Piles of psychology books and many deep and meaningful conversations later, she realised it wasn’t as easy as it sounds. "I’m not a rat, so they can’t tell me what turns me on," she said. "All I’ve found out is that conditioning isn’t what I do to my hair, adjustment isn’t what I do to my TV, and Psychopathology isn’t a rock band. They’re not interested in love — there’s no money in it."
She thought she might try alternative, less socially entrenched, avenues. She discovered that, cognisant with the expanding opportunities available to women, witches are too busy making nerve gas and napalm to bother with aphrodisiacs and love potions.
Then she struck gold. She appeared at lunch, her finger in a thick tome.

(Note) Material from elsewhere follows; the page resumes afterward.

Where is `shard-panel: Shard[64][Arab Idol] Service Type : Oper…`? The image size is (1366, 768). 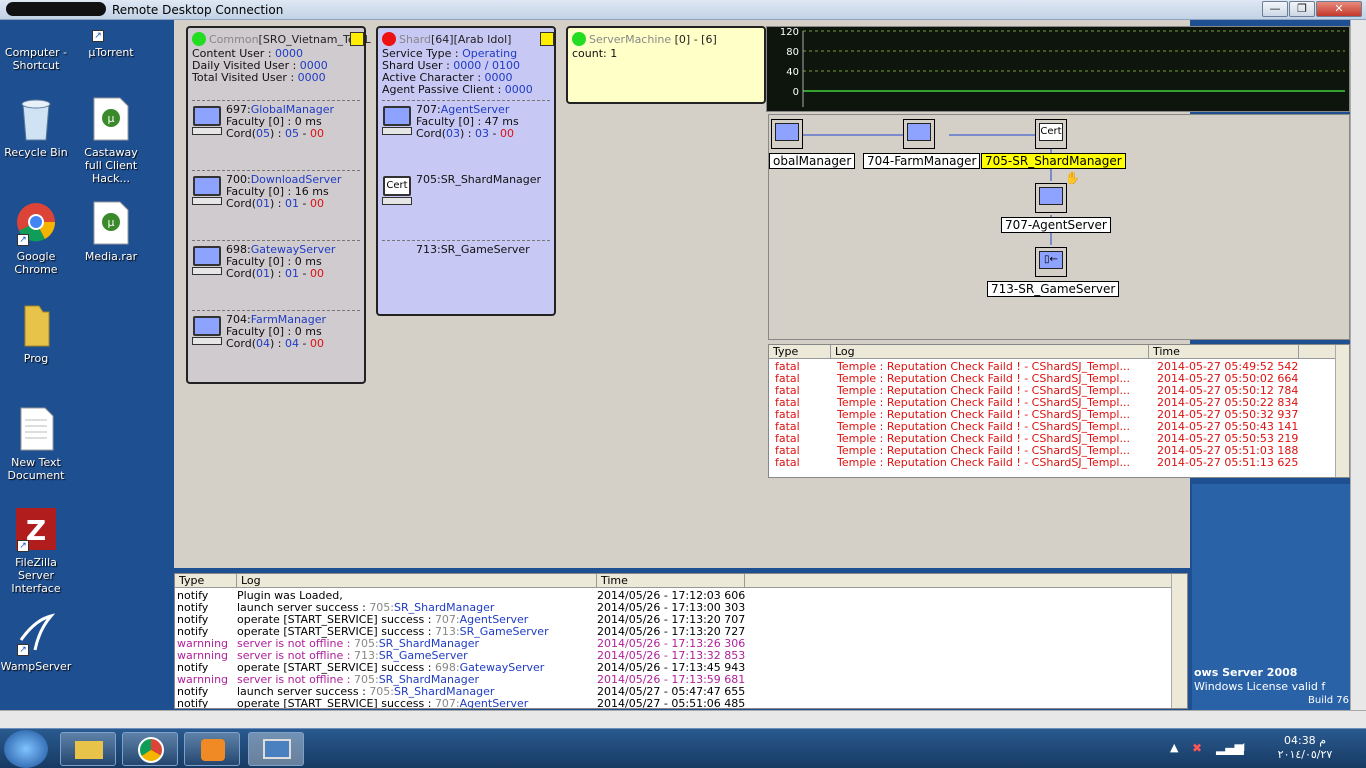
shard-panel: Shard[64][Arab Idol] Service Type : Oper… is located at coordinates (466, 171).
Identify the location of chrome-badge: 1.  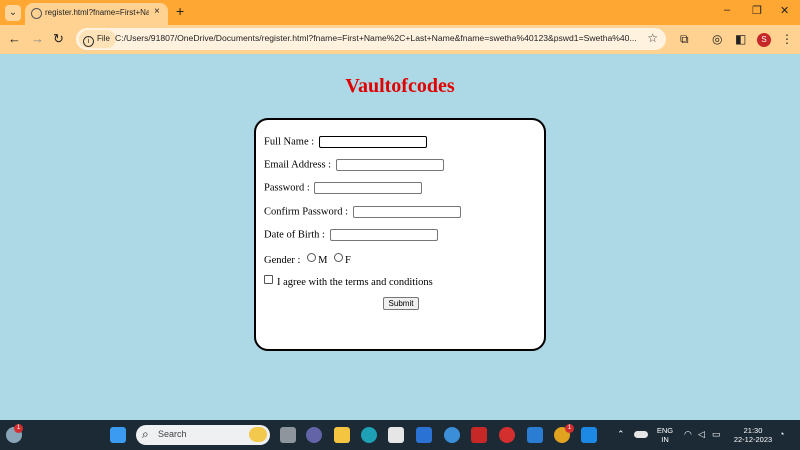
(570, 428).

"It’s easy," she said. "Look at Sue. She’s a Pisces. Water sign. Devious as all hell. Emotionally manipulative. And poor old Alan. Leo. Fire sign. Physical. Emotionally vulnerable. He didn’t have a hope. And the used-car salesman was an Aries."
"So what do you plan to do?"
"Make sure that people meet compatible people, Air signs with Fire signs, Earth with Water, that sort of thing."

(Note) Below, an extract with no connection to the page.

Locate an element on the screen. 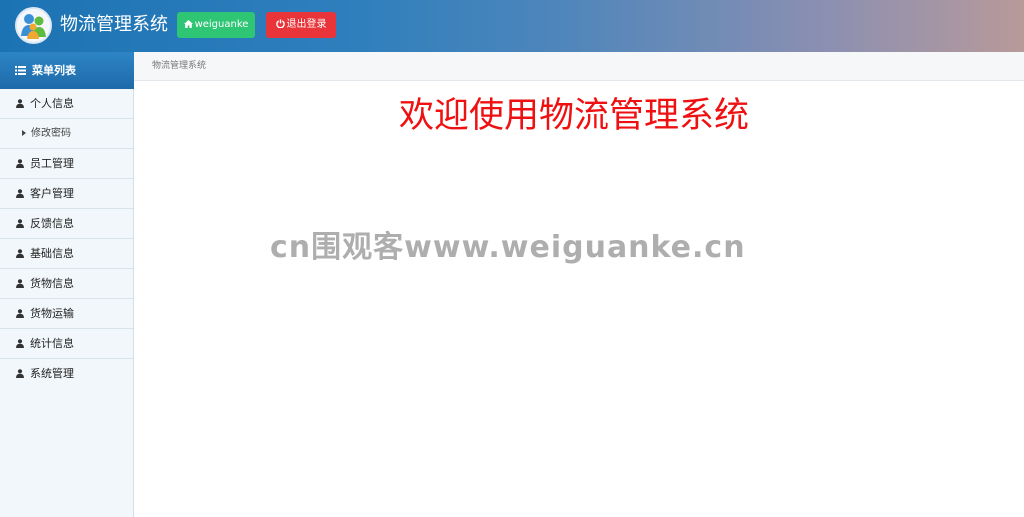  sidebar-item-label: 货物运输 is located at coordinates (52, 314).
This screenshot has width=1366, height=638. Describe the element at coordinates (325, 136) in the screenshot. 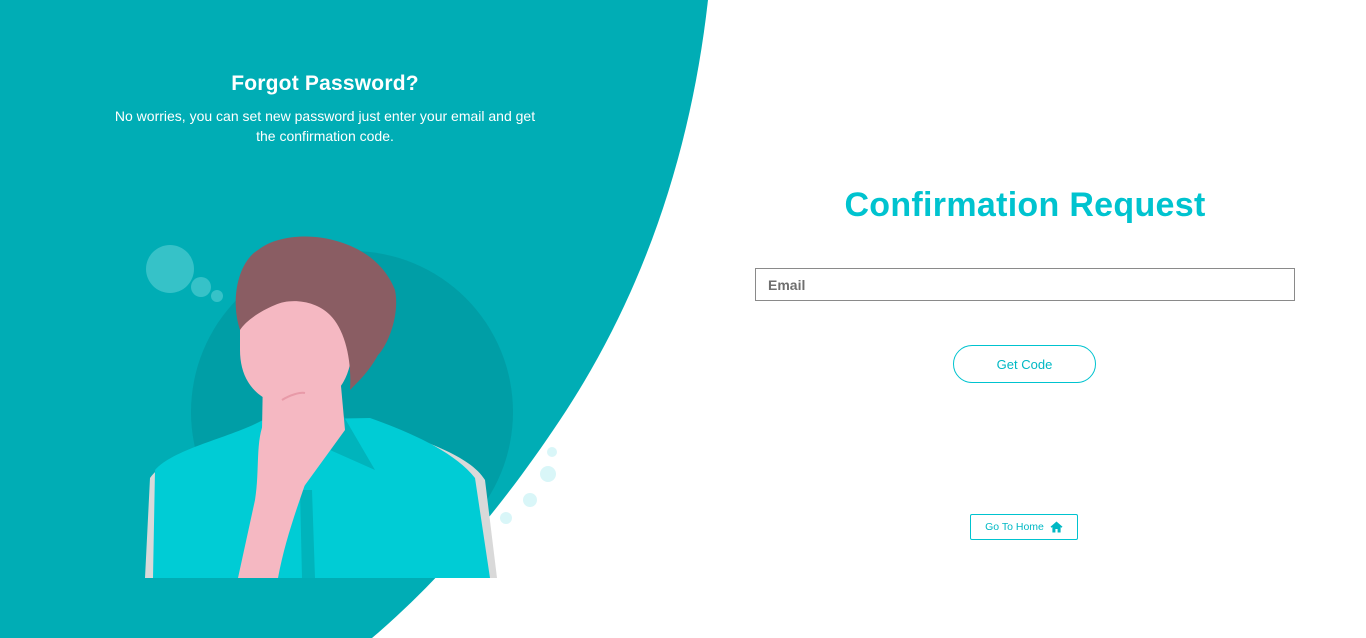

I see `subtitle-line-2: the confirmation code.` at that location.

Emma organised a dinner party. The target was Sue again. Her intended was Stuart, straight out of Dynasty in an immaculate dove-grey suit, handsome, craggy features, a Jaguar, and a Virgo. A solid Earth sign, geared to possessing, caring, nurturing. A firm foundation for a solid relationship. Petra, an Aquarius, had been invited, washed-out and wispy, as a token cover-up.
Kieran, Emma’s current flame, was there too. Ugly, scruffy, vague, head in the clouds, and a Gemini to boot, Kieran was a threat to nobody. Sue took one look at him and went "grab".
A week later, Emma was still fuming. "Bugger the lot of them," she said. "If that’s the way they want it, then let’s break the chain for good and all."
"What do you mean?"
"Finding the right partners for people isn’t the only solution," she said. "Think laterally for a moment. There is another way, and it’s staring you in the face."
Her eyes narrowed. "Have you ever realised how totally disgusting the human body is? How it sags and smells and oozes. And flakes and wrinkles and cracks.
"See me for a moment as a dermatalogical David Attenborough. Life on Body, a study at enormous magnification and glowing colour of the mites, nits, germs and bacteria that infest our temple of humanity. A celebration of organised revulsion. If anybody goes to bed with anybody after that ..."
"But who’d finance it?"
"Every wowser body in the country, from Bob Hawke and the Churches to Mothers against Drink Driving. All I need to do is sell the concept."
You must have seen the series. The ABC is repeating it for the 139th time, and for five of those the rating was more than an asterisk. To me the highlight was the episode called Eating People is Wrong. The one in the restaurant, where the cascade of skin and hair from the cook forms into a snowstorm over the soup. But Green Slime, where they did saliva, had its moments, too.
Even if you didn’t see it, all the right people must have. That is why, if you hadn’t realised, eating drinking, talking or even breathing in public is forbidden, why it is a capital offence to touch somebody, and why the ecological crisis is being solved by the simple expedient of the extinction of the human race.
But for all the gloom and doom, there is a silver lining. Now she can’t eat out any more, Emma is gorgeously slim. She takes my breath away. But she won’t have a bar of me. She says she doesn’t like fair weather friends.